La disposición vital de la pietà supone “acoger la mortalidad, pero nunca la muerte provocada con saña” (95). Y es en este abismo carente de forma y legislación psíquica en el que podemos encontrar un vínculo erótico para con el mundo, y que para Paz López implica una suspensión absoluta de todas las miradas (la del moralista, la del voyeur y la del amo), a cambio de que moremos en la prolongación del ascenso de la existencia en su apertura con el deseo, y no con la normatividad icónica, las tribulaciones del sujeto, o las particiones del juicio. Por eso me atrevería a decir que también hay una dimensión de resurrección en el movimiento descendiente de la pietà.

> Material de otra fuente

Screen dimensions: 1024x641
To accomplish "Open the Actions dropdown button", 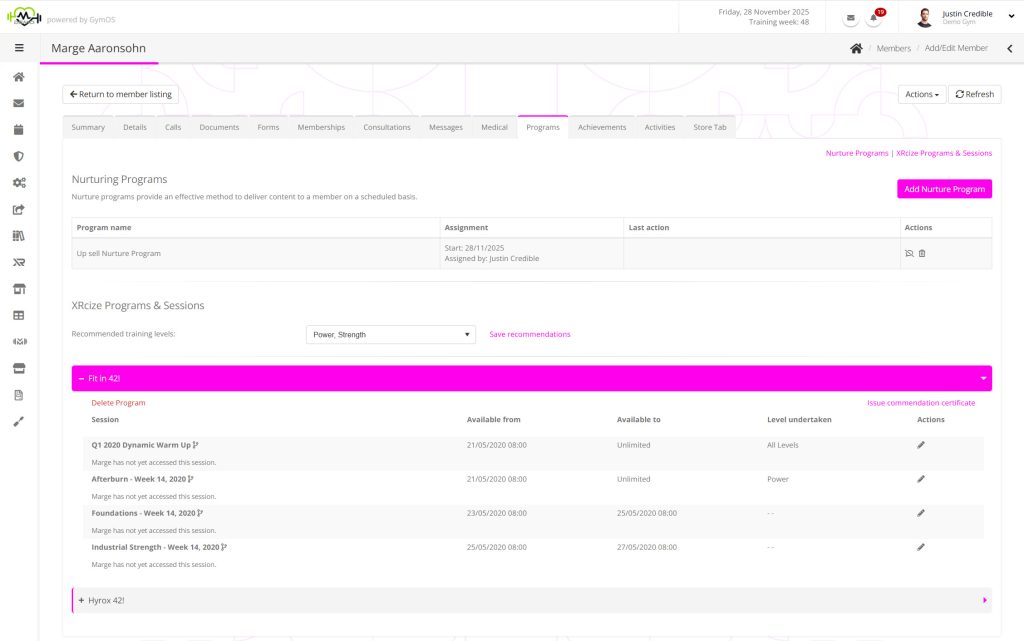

Un movimiento que no es cronológico al descenso, sino que coincide con éste y que yuxtapone temporalidades, lenguajes, y sensaciones en una armonía cuya musicalidad es el don mismo de la felicidad. La contraparte de la Pietà de Miguel Ángel no es el cuerpo glorioso en la liturgia de los cielos, sino más bien el descubrimiento que el propio pintor renacentista hizo del Laocoonte bajo la tierra mojada de un viñedo italiano. Algo así también me parece la escritura minimalista, exquisita y aconceptual de Paz López en Velar la imagen, cuya pietà se encuentra repetidamente en los pliegues del pasado, pero tampoco en ninguno. Esta resurrección transfigurada no es índice del arribo a las promesas de los cielos, sino que es el movimiento extático de toda existencia ante una inevitable caducidad temporal que carece irremediablemente de obras.